To prevent damage to the warm-up converter, exhaust gases are rerouted after the warm-up period, preventing them from flowing into the warm converter. Thus, a valve must be provided in the exhaust system for valving exhaust gas flow, allowing the exhaust gas to flow into the warm-up converter during engine warm up operation and preventing exhaust gas from flowing into the warm-up converter after the warm up period. The valve must be capable of operating over a large temperature range, for example, from well below 0.degree. C. to over 1000.degree. C. Many existing valves simply are not robust enough to endure in the vehicle over such operating ranges.
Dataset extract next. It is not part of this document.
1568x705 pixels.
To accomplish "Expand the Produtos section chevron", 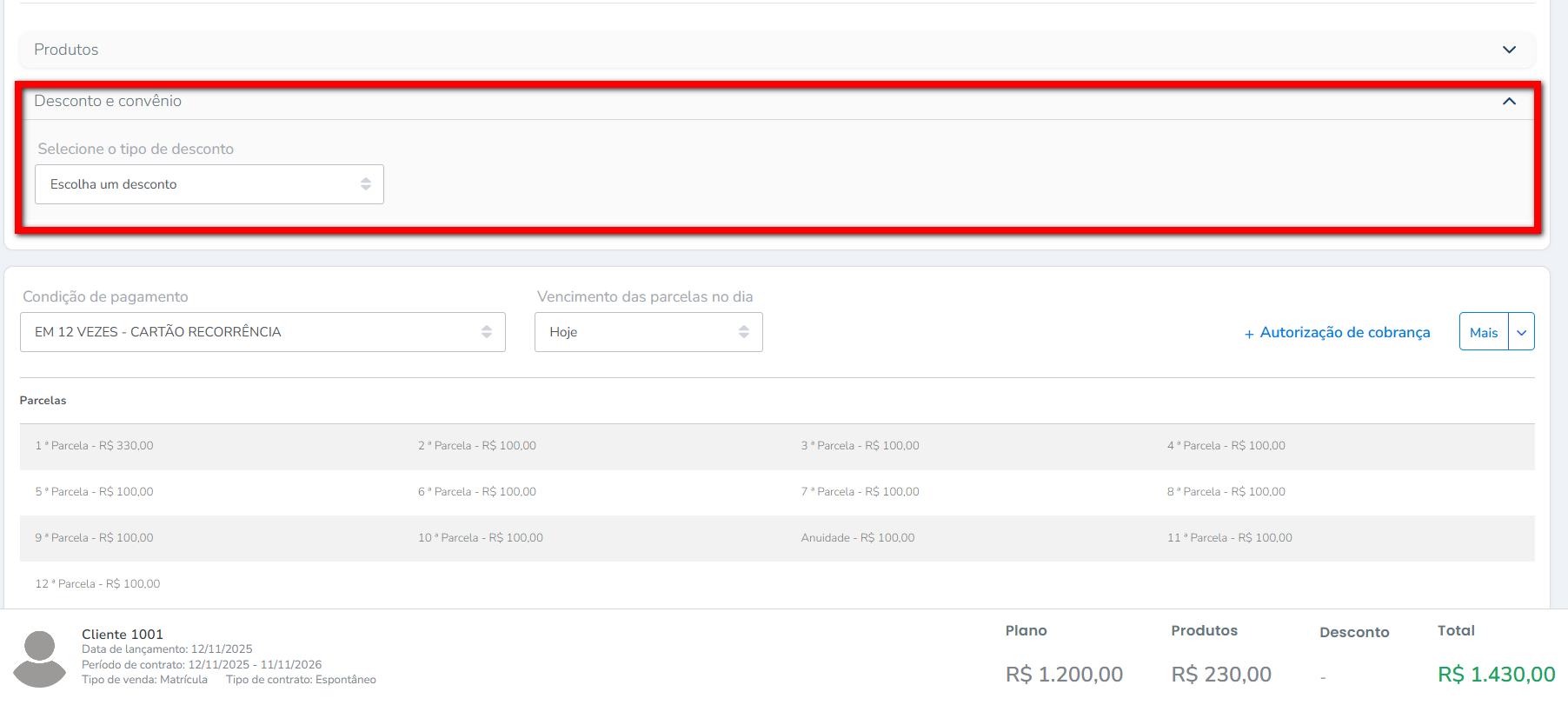I will (x=1509, y=50).
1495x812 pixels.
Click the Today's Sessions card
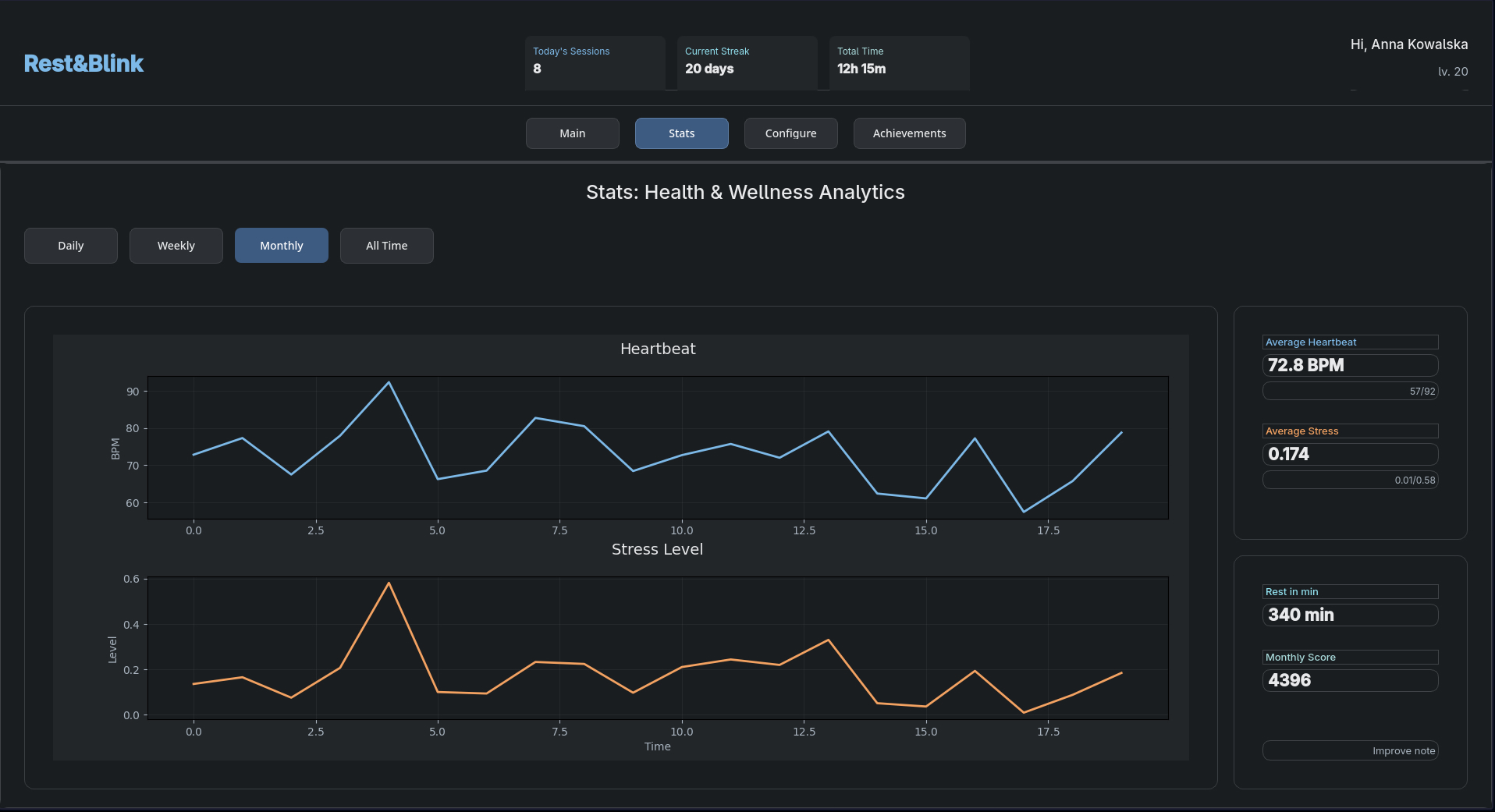595,62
Other valves use ceramic structures that are durable but may be difficult to make and/or difficult to interface with the steel of the vehicle's exhaust system.
It is desirable that the valve be substantially sealed when closed to block exhaust flow from entering the start up catalytic converter and that the valve not allow escape of gas through its joints from the interior of the exhaust system.
One known type of butterfly valve shuts off gas flow by rotating the butterfly plate until the perimeter of the plate contacts the inner bore of the housing. With this design it is difficult to achieve a good seal over a large operating temperature range due to thermal expansion and contraction of the valve plate and of the valve housing. This design is further complicated by extremely tight dimensional tolerances, increasing valve cost. If tight tolerances are not maintained and/or the thermal expansion is not accounted for, the valve may not seal well when in the fully closed position or have other failings caused by the expansion and contraction of the valve plate over the extreme temperature range of operation.
Another known type of valve design provides two crescent shaped surfaces on the inner bore of the housing, one surface facing each direction, for the blade to seal against to stop flow past the blade. The thicknesses of the crescent surfaces start from nil and extend to maximum thickness at the part of the plate 90.degree. from the pivot axis and approaches zero again on the other side of the pivot axis. This type of valve also suffers from leakage when in the closed position due to thermal expansion and contraction of the valve plate and flow housing and due to dimensional tolerance and process variations, creating gaps between the valve plate and the housing along the narrower portions of the crescent-shaped surfaces.